21.09.2019 13:00 |

Er geht in die Pension

Beim Mankeiwirt hat es sich 2020 ausgepfiffen

50 arbeitsreiche Sommer am Großglockner sind ihm genug: Der weitum bekannte Mankeiwirt Herbert Haslinger will nach der kommenden Sommersaison in Pension gehen – und sucht einen Nachfolger. Für 1,5 Millionen Euro bietet der Murmeltierexperte und Wirt seinen Gasthof Fuscherlacke an Glocknerstraße an.
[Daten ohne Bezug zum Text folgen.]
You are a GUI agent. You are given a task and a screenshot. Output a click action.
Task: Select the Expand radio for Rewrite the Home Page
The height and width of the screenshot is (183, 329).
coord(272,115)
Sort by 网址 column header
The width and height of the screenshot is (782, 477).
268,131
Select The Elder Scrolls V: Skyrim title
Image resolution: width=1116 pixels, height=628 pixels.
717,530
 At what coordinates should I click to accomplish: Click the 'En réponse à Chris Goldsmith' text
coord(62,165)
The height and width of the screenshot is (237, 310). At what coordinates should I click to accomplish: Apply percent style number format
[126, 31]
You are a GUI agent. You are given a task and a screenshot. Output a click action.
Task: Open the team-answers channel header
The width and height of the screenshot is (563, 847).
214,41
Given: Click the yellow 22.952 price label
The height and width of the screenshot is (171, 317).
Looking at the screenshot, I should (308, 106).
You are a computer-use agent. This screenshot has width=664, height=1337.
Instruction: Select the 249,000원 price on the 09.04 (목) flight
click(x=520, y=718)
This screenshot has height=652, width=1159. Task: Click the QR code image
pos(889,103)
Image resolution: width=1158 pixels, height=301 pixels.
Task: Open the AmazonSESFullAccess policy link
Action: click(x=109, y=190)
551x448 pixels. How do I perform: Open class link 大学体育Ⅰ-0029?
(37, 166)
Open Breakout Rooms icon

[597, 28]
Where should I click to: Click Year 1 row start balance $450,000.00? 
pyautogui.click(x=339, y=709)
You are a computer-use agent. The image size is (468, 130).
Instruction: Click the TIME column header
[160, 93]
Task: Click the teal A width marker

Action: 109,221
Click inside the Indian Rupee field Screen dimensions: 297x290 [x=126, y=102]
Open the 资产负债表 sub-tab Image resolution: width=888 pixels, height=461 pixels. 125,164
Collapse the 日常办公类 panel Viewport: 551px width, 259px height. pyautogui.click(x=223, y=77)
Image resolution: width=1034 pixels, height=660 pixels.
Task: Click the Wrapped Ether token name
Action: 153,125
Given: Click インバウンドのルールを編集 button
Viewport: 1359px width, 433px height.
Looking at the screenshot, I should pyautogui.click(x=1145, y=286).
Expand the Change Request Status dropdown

Noch hat er keine „seriösen“ Angebote bekommen

Ein Murmeltier im Nacken, ein freundliches Lächeln auf den Lippen, um ringt von einer Menschentraube – so kennt man Herbert Haslinger, Chef des legendären Gasthofes Fuscherlacke an der Großglockner Hochalpenstraße, der von allen nur der „Mankeiwirt“ genannt wird.

Ein schönes Bild. Das schon nach dem Nationalfeiertag im kommenden Jahr der Vergangenheit angehören dürfte. Haslinger will sich zur Ruhe setzen: „Nach über 50 Jahren am Großglockner möchte auch ich einmal einen Sommer richtig genießen, solange ich noch gesund bin. Seit ich zwölf Jahre alt bin, arbeite ich hier oben“, so der 61-Jährige. Seit 1991 betreibt der gebürtige Zeller in den Sommermonaten mit seiner Frau Helen den Gasthof Fuscherlacke mit vier Mitarbeitern. 1992 avancierte er mit seinem zahmen Murmeltier-Findelkind „Morfi“ zum „Mankeiwirt“ – also zum Murmeltierwirt.

Leicht ist ihm die Entscheidung nicht gefallen: „Obwohl es bestens läuft, ist es besser, jetzt einen positiven Schlussstrich zum Doppeljubiläum zu ziehen und das Ganze zu verkaufen“, sagt Haslinger. Warum? Er sei keiner, der verpachte und zusehe. Zudem habe sein Sohn seine Passion in der sozialen Arbeit gefunden.

Noch habe er keine „seriösen“ Angebote
Einen heimischen Immobilienmakler hat der Pinzgauer bereits beauftragt: Der potenzielle Käufer soll 1,5 Millionen Euro für den Gasthof samt der fünf Gäste-Zimmer, 1000 Quadratmeter Grund und das Wasserrecht hinblättern. Seine vier „Mankei“ – Fanni, Flo, Ferdi und Vroni – müssen nicht übernommen werden. „Für die findet sich bestimmt ein Züchter oder Liebhaber. In der Wohnung kann ich sie nicht halten“, so der Murmeltierexperte, der in Niedernsill daheim ist. Noch hat er keine „seriösen“ Kauf-Angebote bekommen: „Notfalls hängen wir 2021 noch eine allerletzte Saison von April zum Nationalfeiertag an. Am liebsten wäre uns ein junges Paar, das übernimmt – dem würden wir anfangs auch helfen“, so Haslinger. Er und seine Helen, die aus Schweden stammt, arbeiten bereits am nächsten Projekt: „Wir werden im Herbst beide den C-Führerschein machen, wir wollen künftig mit unserem Bürstner Lyseo-Wohnmobil viel im Norden unterwegs sein “, so der Wirt, den es vor allem nach Schweden, Dänemark und Norwegen zieht.